PROBLEM DETAILS: Reproduce all the lines below exactly and omit the images.

** RECORD EXTRACTS follows **

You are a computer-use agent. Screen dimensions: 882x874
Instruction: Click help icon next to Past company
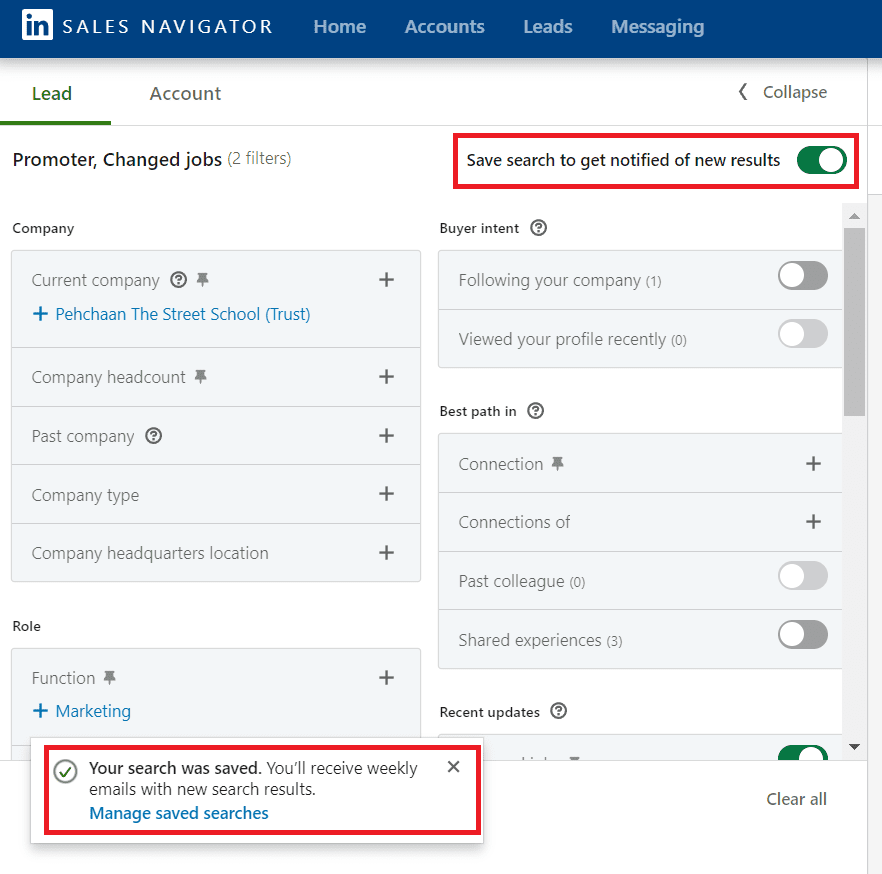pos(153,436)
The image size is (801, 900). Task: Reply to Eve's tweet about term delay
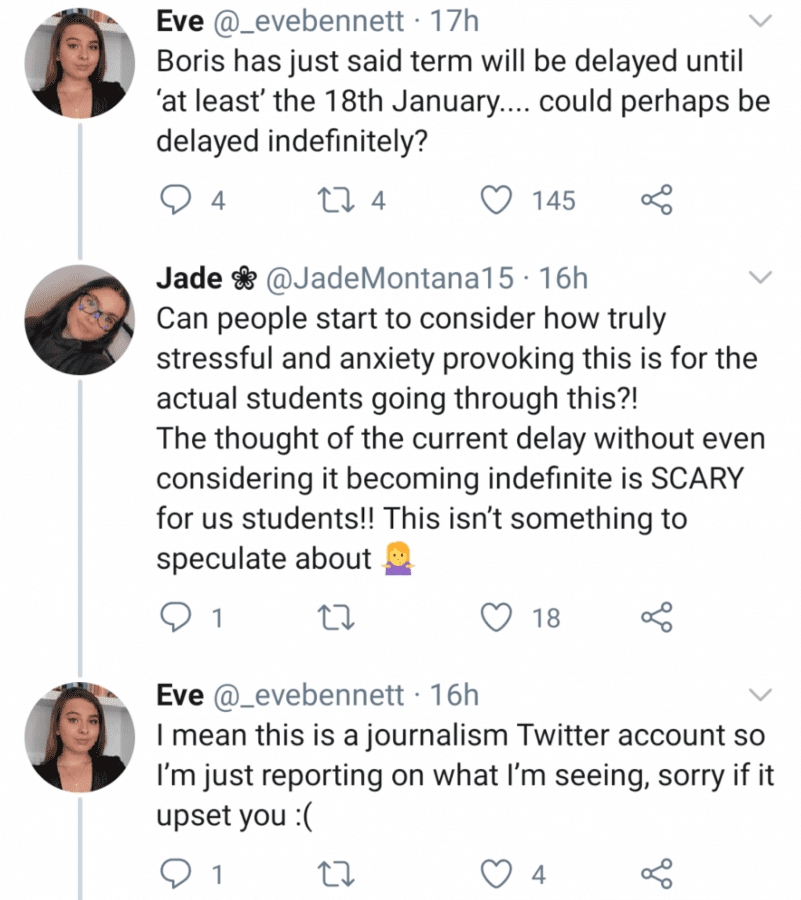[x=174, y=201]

** End of RECORD EXTRACTS **

YOUR RESPONSE:
You are a computer-use agent. Screen dimensions: 882x874
Instruction: Click help icon next to Past company
pos(153,436)
The image size is (801, 900). Task: Reply to Eve's tweet about term delay
[x=174, y=201]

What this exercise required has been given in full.